** Information **
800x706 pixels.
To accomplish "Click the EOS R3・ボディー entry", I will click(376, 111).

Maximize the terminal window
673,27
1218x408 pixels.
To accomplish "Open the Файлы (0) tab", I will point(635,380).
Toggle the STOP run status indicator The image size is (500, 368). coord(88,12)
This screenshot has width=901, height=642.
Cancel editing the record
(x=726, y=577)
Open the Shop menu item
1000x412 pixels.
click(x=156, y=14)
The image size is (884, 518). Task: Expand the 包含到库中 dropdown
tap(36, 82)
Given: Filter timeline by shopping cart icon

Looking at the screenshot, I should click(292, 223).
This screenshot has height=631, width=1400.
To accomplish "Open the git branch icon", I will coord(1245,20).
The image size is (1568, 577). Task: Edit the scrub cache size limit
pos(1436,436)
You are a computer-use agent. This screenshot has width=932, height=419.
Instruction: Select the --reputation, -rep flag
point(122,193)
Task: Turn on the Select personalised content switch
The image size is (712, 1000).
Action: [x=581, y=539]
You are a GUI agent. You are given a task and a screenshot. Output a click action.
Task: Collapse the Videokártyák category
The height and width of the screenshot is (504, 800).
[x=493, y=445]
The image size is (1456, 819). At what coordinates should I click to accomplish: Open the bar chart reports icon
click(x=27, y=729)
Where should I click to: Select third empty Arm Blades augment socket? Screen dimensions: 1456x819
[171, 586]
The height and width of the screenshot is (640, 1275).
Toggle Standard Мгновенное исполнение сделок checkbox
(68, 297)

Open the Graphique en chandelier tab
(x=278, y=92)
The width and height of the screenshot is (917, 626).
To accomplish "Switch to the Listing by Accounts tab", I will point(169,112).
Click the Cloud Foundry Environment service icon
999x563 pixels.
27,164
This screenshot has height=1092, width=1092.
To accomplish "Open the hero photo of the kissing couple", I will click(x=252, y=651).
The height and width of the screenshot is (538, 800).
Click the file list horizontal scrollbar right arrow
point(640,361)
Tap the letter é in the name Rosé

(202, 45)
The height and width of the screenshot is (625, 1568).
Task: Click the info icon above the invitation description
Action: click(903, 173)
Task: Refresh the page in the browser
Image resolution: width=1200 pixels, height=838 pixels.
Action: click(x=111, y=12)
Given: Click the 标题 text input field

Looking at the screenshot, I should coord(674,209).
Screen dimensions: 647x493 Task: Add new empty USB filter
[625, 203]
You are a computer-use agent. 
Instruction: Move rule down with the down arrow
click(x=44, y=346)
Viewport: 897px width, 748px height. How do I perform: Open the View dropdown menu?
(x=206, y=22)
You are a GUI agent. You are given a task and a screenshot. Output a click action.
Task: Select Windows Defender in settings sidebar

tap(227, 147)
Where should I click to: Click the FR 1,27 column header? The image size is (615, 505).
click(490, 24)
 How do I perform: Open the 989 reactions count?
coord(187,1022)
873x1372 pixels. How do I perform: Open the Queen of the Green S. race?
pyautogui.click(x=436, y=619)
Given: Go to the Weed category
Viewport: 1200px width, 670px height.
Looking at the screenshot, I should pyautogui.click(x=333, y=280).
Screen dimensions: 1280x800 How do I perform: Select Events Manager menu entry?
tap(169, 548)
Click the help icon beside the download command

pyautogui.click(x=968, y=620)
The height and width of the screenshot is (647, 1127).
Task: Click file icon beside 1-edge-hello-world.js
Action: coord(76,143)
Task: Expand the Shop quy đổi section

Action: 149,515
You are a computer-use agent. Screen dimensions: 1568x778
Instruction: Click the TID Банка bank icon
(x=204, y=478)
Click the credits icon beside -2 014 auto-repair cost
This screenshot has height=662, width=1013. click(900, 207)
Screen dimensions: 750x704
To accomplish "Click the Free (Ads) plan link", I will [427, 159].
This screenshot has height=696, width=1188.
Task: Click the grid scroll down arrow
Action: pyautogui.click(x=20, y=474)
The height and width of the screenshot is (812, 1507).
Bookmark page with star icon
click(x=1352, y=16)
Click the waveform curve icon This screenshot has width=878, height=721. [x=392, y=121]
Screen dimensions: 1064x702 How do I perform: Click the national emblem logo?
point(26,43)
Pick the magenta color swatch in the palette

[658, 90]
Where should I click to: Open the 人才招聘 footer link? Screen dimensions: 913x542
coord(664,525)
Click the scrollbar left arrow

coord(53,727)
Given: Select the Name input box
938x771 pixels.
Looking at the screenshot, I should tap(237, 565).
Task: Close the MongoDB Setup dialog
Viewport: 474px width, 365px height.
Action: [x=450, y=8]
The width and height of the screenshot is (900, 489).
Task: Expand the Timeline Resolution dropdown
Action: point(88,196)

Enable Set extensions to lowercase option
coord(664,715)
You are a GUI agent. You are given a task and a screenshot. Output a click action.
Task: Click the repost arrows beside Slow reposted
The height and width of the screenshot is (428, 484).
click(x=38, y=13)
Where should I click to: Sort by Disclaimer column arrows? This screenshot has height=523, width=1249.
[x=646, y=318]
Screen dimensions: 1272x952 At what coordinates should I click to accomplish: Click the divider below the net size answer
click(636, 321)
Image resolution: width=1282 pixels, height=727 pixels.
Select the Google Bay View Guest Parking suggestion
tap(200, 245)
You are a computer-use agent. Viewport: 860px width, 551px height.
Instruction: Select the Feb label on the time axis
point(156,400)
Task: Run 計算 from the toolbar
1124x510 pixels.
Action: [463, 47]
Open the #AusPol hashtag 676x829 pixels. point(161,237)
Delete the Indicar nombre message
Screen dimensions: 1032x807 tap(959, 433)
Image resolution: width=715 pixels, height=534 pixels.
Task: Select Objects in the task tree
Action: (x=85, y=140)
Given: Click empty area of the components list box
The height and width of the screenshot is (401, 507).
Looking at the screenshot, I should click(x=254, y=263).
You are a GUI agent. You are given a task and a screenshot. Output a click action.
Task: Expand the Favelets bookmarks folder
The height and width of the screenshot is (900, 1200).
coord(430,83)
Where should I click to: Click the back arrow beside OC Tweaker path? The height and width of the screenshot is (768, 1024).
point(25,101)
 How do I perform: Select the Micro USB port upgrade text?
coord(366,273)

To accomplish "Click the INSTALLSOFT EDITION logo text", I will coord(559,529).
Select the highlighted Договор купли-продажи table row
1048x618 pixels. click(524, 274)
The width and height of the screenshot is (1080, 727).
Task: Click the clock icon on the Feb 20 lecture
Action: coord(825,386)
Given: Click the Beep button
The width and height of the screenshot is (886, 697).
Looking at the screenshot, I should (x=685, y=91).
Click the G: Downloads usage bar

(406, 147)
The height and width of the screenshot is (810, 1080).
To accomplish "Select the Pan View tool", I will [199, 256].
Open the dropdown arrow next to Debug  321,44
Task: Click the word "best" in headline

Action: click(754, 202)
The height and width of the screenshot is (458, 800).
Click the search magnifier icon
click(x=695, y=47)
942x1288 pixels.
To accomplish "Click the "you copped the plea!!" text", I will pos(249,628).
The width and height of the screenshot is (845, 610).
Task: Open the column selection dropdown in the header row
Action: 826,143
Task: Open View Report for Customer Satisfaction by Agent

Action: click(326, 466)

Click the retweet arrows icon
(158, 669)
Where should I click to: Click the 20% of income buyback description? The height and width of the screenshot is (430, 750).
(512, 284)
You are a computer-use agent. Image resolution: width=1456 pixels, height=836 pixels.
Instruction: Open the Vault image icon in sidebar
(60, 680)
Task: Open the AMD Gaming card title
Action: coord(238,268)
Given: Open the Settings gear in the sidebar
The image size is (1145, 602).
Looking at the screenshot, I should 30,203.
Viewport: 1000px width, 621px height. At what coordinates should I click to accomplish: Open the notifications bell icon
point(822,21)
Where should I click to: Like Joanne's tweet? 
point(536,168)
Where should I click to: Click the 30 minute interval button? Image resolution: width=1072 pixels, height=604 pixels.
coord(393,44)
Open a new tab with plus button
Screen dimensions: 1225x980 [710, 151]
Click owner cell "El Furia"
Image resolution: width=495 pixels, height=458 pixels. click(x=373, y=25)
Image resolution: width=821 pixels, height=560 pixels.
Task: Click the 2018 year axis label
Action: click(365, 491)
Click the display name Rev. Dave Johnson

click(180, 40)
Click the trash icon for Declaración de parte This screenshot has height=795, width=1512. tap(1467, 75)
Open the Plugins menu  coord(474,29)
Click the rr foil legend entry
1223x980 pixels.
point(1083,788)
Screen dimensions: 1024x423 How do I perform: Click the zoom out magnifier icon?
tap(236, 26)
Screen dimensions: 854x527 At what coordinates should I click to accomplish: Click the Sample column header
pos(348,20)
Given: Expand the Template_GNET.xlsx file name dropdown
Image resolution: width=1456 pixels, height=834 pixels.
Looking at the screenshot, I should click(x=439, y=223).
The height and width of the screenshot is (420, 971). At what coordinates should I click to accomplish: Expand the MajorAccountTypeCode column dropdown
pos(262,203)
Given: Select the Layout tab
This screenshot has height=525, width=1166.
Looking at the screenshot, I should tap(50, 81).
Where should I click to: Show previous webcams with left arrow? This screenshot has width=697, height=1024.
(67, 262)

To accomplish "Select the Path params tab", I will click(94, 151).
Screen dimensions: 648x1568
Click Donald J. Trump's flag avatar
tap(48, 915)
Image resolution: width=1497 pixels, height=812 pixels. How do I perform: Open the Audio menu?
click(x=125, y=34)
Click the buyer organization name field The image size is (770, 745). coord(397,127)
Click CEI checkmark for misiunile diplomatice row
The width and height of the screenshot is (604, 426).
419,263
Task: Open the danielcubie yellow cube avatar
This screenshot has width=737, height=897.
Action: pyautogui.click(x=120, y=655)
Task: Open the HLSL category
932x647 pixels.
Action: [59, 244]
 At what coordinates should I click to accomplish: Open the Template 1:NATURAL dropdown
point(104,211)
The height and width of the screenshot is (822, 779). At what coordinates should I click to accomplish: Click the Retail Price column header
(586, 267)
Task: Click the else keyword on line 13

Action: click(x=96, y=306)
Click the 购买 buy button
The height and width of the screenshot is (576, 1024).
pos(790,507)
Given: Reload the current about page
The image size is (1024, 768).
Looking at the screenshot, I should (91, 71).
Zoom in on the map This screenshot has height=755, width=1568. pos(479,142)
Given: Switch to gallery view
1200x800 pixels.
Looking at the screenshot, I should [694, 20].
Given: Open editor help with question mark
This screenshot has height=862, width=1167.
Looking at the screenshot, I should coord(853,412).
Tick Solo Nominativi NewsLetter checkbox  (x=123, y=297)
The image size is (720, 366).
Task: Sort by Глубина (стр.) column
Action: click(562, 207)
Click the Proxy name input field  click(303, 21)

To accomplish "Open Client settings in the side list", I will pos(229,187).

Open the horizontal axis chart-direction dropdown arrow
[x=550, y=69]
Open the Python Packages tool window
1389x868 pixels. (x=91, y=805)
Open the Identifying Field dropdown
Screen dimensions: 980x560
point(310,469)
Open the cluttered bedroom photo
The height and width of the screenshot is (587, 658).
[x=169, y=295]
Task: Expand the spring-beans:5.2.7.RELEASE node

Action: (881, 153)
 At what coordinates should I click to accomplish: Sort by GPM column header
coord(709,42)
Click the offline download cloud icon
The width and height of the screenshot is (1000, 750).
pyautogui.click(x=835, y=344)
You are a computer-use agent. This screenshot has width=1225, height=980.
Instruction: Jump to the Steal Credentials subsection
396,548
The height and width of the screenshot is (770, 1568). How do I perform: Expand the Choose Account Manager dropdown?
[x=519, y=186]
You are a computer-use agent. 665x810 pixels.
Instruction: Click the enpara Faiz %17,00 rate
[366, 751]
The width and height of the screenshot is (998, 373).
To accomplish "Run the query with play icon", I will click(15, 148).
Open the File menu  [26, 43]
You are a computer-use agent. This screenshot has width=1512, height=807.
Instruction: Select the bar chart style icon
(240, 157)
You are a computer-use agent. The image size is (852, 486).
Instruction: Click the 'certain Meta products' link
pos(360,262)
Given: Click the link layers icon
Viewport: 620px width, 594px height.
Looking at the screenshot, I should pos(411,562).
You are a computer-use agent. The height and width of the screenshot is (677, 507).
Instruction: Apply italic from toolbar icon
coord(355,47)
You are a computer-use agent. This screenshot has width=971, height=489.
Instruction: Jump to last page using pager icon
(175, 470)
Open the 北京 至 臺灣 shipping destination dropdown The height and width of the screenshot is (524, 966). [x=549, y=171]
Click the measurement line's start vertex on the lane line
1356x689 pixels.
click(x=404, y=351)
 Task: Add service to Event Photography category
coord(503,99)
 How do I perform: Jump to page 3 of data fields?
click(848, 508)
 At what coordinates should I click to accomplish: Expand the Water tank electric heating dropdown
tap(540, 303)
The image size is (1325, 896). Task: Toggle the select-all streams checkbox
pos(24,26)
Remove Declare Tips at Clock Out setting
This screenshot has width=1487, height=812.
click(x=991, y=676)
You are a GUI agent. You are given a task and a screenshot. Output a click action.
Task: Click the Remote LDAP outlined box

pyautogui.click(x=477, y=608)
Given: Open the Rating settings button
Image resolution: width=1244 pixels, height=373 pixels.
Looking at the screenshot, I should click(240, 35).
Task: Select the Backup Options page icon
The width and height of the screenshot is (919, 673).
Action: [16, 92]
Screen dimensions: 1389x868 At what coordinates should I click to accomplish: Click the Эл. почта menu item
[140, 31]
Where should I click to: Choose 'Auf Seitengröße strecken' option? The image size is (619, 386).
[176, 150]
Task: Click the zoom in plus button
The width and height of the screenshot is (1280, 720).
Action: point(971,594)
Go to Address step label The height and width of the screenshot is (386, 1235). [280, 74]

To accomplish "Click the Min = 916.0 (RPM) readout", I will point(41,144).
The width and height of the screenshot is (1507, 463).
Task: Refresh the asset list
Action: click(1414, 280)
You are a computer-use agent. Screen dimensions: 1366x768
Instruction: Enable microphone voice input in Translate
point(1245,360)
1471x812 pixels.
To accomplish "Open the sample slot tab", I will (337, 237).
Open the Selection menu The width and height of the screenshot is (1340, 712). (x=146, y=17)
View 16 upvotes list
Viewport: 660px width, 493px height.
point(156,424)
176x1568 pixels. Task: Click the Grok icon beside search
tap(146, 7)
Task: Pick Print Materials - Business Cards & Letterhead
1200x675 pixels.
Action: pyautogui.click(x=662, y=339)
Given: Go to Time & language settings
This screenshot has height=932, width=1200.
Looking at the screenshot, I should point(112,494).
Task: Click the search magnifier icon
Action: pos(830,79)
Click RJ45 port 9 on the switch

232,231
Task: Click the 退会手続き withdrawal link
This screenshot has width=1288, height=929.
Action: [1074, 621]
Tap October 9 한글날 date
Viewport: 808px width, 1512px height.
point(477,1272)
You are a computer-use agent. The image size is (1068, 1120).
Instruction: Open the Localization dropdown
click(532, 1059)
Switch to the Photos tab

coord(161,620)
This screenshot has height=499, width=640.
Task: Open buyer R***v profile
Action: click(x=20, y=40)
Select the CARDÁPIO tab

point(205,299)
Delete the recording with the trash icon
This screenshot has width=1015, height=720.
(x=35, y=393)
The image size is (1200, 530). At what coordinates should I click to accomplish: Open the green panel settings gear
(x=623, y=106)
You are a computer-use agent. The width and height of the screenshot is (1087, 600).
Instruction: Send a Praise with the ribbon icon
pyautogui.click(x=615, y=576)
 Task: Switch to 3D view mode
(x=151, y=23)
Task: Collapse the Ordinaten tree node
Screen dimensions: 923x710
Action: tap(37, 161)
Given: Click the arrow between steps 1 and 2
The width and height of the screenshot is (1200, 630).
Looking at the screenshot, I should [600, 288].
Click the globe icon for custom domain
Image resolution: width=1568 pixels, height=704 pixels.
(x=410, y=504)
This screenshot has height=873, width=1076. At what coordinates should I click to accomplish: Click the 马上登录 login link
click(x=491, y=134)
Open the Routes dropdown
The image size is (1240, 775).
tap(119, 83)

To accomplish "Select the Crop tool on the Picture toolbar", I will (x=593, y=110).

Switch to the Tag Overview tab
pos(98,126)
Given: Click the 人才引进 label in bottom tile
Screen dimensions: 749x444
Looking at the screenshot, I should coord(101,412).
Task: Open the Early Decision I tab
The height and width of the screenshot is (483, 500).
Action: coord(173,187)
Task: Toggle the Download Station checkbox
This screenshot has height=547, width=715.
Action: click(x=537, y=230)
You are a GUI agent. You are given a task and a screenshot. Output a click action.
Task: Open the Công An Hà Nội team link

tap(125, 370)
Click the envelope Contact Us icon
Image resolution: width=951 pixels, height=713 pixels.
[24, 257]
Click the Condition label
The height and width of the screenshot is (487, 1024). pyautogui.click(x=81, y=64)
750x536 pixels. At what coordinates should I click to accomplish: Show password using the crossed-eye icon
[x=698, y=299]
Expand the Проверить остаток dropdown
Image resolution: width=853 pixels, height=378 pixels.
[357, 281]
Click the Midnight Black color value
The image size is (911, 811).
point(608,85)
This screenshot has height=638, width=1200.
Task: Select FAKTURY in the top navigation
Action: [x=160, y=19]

** Assigned task **
Print the material above verbatim, first line through the line containing "Task: Refresh the page in the browser", both included.

** Problem solution **
800x706 pixels.
To accomplish "Click the EOS R3・ボディー entry", I will click(376, 111).

Maximize the terminal window
673,27
1218x408 pixels.
To accomplish "Open the Файлы (0) tab", I will point(635,380).
Toggle the STOP run status indicator The image size is (500, 368). coord(88,12)
This screenshot has width=901, height=642.
Cancel editing the record
(x=726, y=577)
Open the Shop menu item
1000x412 pixels.
click(x=156, y=14)
The image size is (884, 518). Task: Expand the 包含到库中 dropdown
tap(36, 82)
Given: Filter timeline by shopping cart icon

Looking at the screenshot, I should click(292, 223).
This screenshot has height=631, width=1400.
To accomplish "Open the git branch icon", I will coord(1245,20).
The image size is (1568, 577). Task: Edit the scrub cache size limit
pos(1436,436)
You are a computer-use agent. This screenshot has width=932, height=419.
Instruction: Select the --reputation, -rep flag
point(122,193)
Task: Turn on the Select personalised content switch
The image size is (712, 1000).
Action: [x=581, y=539]
You are a GUI agent. You are given a task and a screenshot. Output a click action.
Task: Collapse the Videokártyák category
The height and width of the screenshot is (504, 800).
[x=493, y=445]
The image size is (1456, 819). At what coordinates should I click to accomplish: Open the bar chart reports icon
click(x=27, y=729)
Where should I click to: Select third empty Arm Blades augment socket? Screen dimensions: 1456x819
[171, 586]
The height and width of the screenshot is (640, 1275).
Toggle Standard Мгновенное исполнение сделок checkbox
(68, 297)

Open the Graphique en chandelier tab
(x=278, y=92)
The width and height of the screenshot is (917, 626).
To accomplish "Switch to the Listing by Accounts tab", I will point(169,112).
Click the Cloud Foundry Environment service icon
999x563 pixels.
27,164
This screenshot has height=1092, width=1092.
To accomplish "Open the hero photo of the kissing couple", I will click(x=252, y=651).
The height and width of the screenshot is (538, 800).
Click the file list horizontal scrollbar right arrow
point(640,361)
Tap the letter é in the name Rosé

(202, 45)
The height and width of the screenshot is (625, 1568).
Task: Click the info icon above the invitation description
Action: click(903, 173)
Task: Refresh the page in the browser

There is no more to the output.